Verifying the defendant’s mental maturity and soundness at the time of committing the crime is one of the innovations of the drafters of the new Islamic Penal Code and the subject of Article 91 of this law. According to this article, whenever minors under eighteen years old do not comprehend the nature of the crime committed or its prohibition, or there is doubt about their mental maturity and soundness, they are sentenced to lighter punishments. In the note to this article, it is stated that the court can request the opinion of forensic medicine or use any other method it deems appropriate to determine mental maturity and soundness.
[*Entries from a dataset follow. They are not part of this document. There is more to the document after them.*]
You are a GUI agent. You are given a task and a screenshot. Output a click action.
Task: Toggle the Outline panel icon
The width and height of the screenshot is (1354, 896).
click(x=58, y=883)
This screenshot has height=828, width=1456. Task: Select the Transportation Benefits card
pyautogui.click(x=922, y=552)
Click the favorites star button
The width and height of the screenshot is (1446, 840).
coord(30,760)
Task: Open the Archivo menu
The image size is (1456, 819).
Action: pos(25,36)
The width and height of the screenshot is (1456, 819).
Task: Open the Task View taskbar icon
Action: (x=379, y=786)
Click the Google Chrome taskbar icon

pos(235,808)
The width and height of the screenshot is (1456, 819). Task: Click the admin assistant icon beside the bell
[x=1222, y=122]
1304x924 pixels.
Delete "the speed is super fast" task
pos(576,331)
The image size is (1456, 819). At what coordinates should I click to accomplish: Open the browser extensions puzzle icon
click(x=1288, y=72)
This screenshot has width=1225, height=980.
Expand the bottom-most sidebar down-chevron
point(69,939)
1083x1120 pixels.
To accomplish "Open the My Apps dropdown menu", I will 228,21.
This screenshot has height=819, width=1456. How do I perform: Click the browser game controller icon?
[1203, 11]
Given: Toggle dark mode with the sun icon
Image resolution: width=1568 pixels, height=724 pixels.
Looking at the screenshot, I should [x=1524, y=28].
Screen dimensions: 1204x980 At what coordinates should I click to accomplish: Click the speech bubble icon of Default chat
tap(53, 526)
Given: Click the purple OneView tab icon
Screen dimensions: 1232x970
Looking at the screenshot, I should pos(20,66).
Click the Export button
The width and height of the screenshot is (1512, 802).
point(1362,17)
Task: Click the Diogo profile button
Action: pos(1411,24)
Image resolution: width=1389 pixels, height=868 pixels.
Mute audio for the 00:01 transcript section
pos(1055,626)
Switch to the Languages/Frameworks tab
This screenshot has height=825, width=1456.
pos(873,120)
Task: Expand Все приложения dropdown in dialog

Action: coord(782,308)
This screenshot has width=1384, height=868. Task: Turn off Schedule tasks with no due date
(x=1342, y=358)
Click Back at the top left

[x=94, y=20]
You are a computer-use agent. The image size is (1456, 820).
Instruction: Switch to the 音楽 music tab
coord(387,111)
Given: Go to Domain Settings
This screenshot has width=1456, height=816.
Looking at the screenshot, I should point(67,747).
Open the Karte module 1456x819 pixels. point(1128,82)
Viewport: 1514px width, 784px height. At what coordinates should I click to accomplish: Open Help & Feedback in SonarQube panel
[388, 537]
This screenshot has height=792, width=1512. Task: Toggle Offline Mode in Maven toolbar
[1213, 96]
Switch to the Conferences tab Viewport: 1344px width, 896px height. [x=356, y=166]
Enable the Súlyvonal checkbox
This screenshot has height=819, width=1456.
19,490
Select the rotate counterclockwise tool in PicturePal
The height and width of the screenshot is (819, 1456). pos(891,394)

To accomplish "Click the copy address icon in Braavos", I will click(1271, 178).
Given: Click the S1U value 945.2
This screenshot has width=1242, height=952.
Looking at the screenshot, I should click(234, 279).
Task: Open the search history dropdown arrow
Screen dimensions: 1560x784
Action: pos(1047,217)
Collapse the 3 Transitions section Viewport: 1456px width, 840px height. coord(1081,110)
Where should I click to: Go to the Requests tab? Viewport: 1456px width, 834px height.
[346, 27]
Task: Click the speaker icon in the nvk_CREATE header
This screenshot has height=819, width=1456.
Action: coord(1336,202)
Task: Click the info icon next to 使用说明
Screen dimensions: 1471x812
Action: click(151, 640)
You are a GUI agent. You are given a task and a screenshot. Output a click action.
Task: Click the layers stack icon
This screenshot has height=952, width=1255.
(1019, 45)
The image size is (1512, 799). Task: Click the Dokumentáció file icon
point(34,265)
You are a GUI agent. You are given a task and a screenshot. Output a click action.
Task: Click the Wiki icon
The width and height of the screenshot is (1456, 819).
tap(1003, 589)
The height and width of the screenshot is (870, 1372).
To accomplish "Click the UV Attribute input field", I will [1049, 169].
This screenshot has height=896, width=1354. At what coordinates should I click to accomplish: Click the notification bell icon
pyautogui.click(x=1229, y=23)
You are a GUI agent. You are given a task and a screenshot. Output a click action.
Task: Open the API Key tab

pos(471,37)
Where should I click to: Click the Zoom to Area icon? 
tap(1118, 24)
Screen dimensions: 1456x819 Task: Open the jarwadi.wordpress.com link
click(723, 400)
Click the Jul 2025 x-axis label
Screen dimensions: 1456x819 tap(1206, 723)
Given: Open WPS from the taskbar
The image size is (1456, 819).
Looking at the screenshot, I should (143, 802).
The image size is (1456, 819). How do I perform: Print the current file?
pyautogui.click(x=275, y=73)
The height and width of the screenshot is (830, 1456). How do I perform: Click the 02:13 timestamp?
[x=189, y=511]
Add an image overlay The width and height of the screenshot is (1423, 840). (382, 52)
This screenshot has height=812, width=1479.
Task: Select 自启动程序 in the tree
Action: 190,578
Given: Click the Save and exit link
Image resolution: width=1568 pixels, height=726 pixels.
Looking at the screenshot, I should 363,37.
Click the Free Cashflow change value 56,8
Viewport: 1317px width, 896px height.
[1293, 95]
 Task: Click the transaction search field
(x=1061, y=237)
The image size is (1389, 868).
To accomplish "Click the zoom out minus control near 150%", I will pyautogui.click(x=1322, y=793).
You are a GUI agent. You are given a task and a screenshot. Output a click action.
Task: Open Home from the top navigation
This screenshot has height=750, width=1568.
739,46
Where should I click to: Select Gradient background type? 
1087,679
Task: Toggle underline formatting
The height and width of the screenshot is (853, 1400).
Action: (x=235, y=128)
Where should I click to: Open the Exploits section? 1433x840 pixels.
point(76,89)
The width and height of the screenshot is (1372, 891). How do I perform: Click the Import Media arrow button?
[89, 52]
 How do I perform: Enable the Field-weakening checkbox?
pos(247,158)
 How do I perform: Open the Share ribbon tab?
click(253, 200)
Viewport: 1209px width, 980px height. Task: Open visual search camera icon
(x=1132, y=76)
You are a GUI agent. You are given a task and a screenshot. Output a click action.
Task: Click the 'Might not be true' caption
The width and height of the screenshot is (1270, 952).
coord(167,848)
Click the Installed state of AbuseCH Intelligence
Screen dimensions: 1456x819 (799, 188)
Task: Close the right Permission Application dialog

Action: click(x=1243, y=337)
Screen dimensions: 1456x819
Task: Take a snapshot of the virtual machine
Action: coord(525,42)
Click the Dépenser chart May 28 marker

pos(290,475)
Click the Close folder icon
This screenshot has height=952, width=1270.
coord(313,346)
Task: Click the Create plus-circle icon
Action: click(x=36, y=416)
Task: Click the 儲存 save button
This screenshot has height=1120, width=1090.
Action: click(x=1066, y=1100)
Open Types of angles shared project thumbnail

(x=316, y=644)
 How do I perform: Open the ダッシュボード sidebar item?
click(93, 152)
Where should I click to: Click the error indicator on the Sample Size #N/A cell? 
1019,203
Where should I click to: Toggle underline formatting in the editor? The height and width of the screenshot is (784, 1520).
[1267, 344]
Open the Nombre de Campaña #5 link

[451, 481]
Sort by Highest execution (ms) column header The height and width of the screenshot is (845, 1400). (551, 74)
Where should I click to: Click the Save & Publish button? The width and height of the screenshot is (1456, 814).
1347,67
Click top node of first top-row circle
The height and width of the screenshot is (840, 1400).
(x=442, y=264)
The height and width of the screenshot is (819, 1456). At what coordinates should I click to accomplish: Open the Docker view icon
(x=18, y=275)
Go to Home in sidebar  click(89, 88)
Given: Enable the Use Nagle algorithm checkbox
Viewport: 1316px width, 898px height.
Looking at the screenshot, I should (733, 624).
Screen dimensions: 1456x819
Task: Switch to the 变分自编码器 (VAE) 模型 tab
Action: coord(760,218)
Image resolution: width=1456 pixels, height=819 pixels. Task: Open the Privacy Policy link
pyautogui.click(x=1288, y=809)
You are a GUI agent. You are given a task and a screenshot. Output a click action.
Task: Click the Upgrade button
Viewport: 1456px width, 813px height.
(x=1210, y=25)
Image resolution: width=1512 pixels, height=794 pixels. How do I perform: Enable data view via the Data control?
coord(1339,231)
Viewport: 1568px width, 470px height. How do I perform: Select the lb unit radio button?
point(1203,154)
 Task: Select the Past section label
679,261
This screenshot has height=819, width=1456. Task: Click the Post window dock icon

The informed source told the campaign that the court determined the defendant’s mental maturity and development as sufficient, while he had no concept of his death sentence for up to two years after his arrest and believed his family’s claims about early release: “Abol-Fazl was simpler than his age, so much so that he was unaware his sentence was death, and for two years thought he would soon be released. That is, he understood even less than the average mental development of 15-year-olds. I don’t know how the forensic medicine confirmed his mental maturity and soundness.”
According to this source, even with acceptance of the issued ruling, there was still the possibility of settlement and gaining the consent of the victim’s family, but the judiciary hastily closed all possible ways to save his life: “Non-governmental organizations like Imam Ali Society had been pursuing his case, both for hiring a lawyer and moving the case forward and for gaining the victim family’s consent. They had made progress, but the judiciary’s interest in execution, especially the execution of young people, did what it does.”
Iran is among the few countries that continues to insist on executing child offenders. According to reports by anti-death penalty activists, since the beginning of this calendar year, four people have been executed (qisas) for committing murder under the age of eighteen, and dozens more are awaiting execution.